Bir de boynumda ur çıktı, kanser korkusuyla üç gün geçirdim.
"Gidiyorum" dedim kendi kendime, "herhalde bizim arkadaşlar manşet üstünden görürler bir zahmet"...


İkinci günden başlayarak adının bir daha asla anılmayacağını bildiğin için, musalla taşında bir namazlık, basında da yirmi dört saatlik saltanatla yetineceksin.


Pravda gazetesinin başyazarı Mihail Koltsov, romancı İlya Ehrenburg'a "ben bugün senden çok daha fazla okunuyorum ama ben unutulacağım, sen kalacaksın" demişti... (İşin acı tarafı bugün Koltsov gibi Ehrenburg'u da bilen kalmadı.)


Ultrasonlar, tomografiler, emarlar, sağlık sektörümüze epeyce para katkısında bulunmalar derken...


Kanser değilmiş. İyi huyluymuş. Öteden beri şu "kötü huylu- iyi huylu" tanımına gülerdim, ilk kez sevgili boyun şişimi okşamak geldi içimden, cici şiş, munis yumurcak...

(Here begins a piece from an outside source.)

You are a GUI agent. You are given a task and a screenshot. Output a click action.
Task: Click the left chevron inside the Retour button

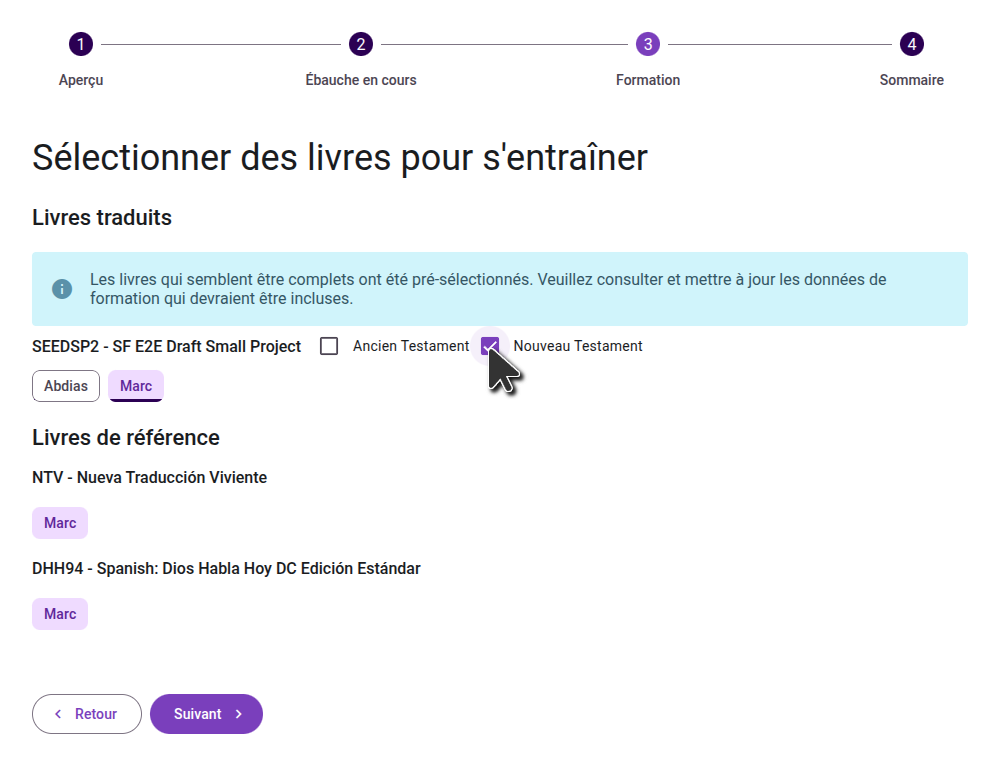point(58,714)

Doktor altı ay bekleyip duruma bakacak, büyüme eğilimi varsa alacak. Fakat "huy değiştirme", kötüleme ihtimali de yok değilmiş, huyu kuruyasıca...


Şimdi de midem ağrıyor, ağrı bıçak gibi, birkaç dakikalık aralarla girip girip çıkıyor, yazı mazı yazacak durumda değilim ama "bu durumda da yazı yazmak" gibi bir sidik yarışına çıktım kendi kendimle.

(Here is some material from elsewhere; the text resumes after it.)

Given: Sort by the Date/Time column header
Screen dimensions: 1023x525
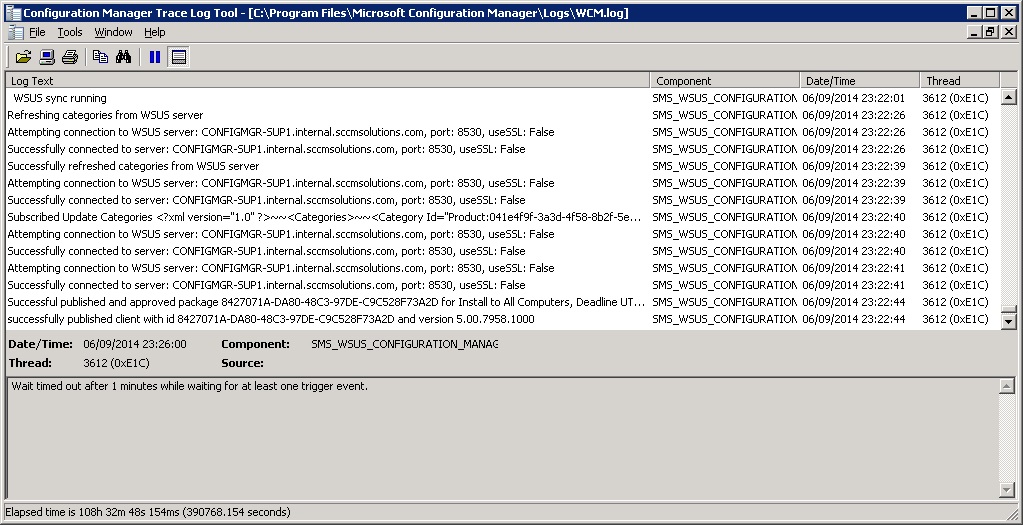Looking at the screenshot, I should pos(859,81).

Ölüm korkusunu ucundan da olsa gördüm. Ne olduğunu anladım. Dünyaya bakışım da epey değişti.


İşte bunun için, şu anda kafamda Kürt meselesi değil, Demel Pastanesi'nin menekşeli şekeri var. Evet, menekşe şekeri.


Haşmet Babaoğlu yazmış, ben dönmüşüm Viyana'dan o gitmiş, bilseydim ertelerdim, keşke buluşabilseydik oralarda...

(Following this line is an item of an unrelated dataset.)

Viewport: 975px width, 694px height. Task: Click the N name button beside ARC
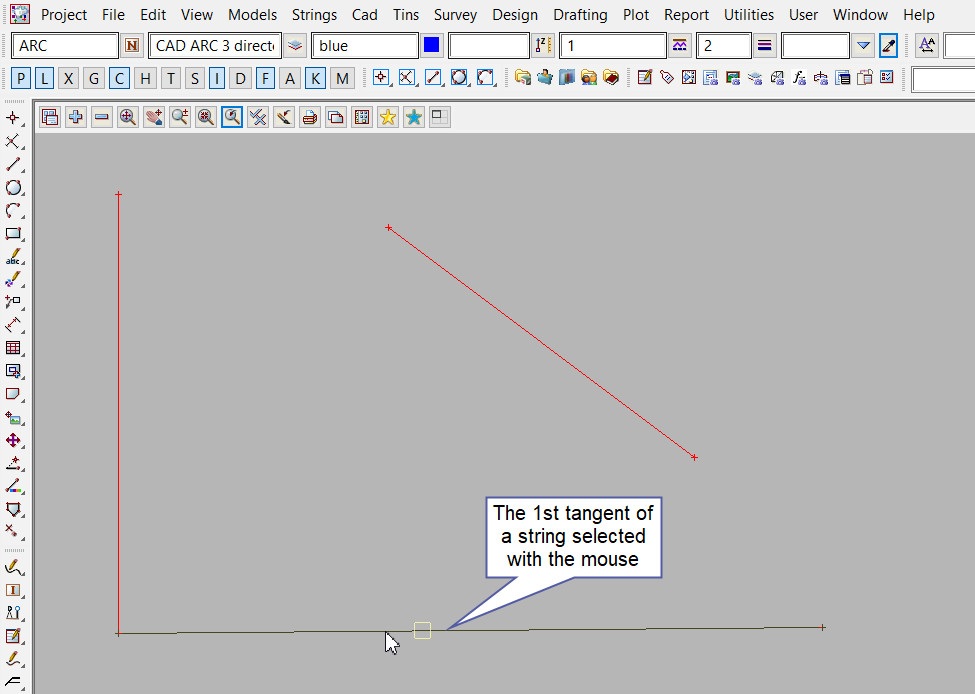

Burnuma da "Sacher turtası" kokuyor. "Tafelspitz" haşlamasının yanında elma püresiyle karışık acı yaban turbu kokuyor. Ölmeden bir kere daha yiyebilecek miyim?


Demel, imparatoriçe Sissi'nin sevdiği ve saraya ısmarladığı şekerleri on dokuzuncu yüzyıl sonlarının mukavva kutularında, "orijinal ambalajıyla" satar. Kazıktır da ha.


Yalnız orada değil, başta Kohlmarkt boyunca sıralananlar olmak üzere birçok dükkânın kapısında da "K.u. K" yazar... Kaiserlich und königlich... Emperyal ve ruayal...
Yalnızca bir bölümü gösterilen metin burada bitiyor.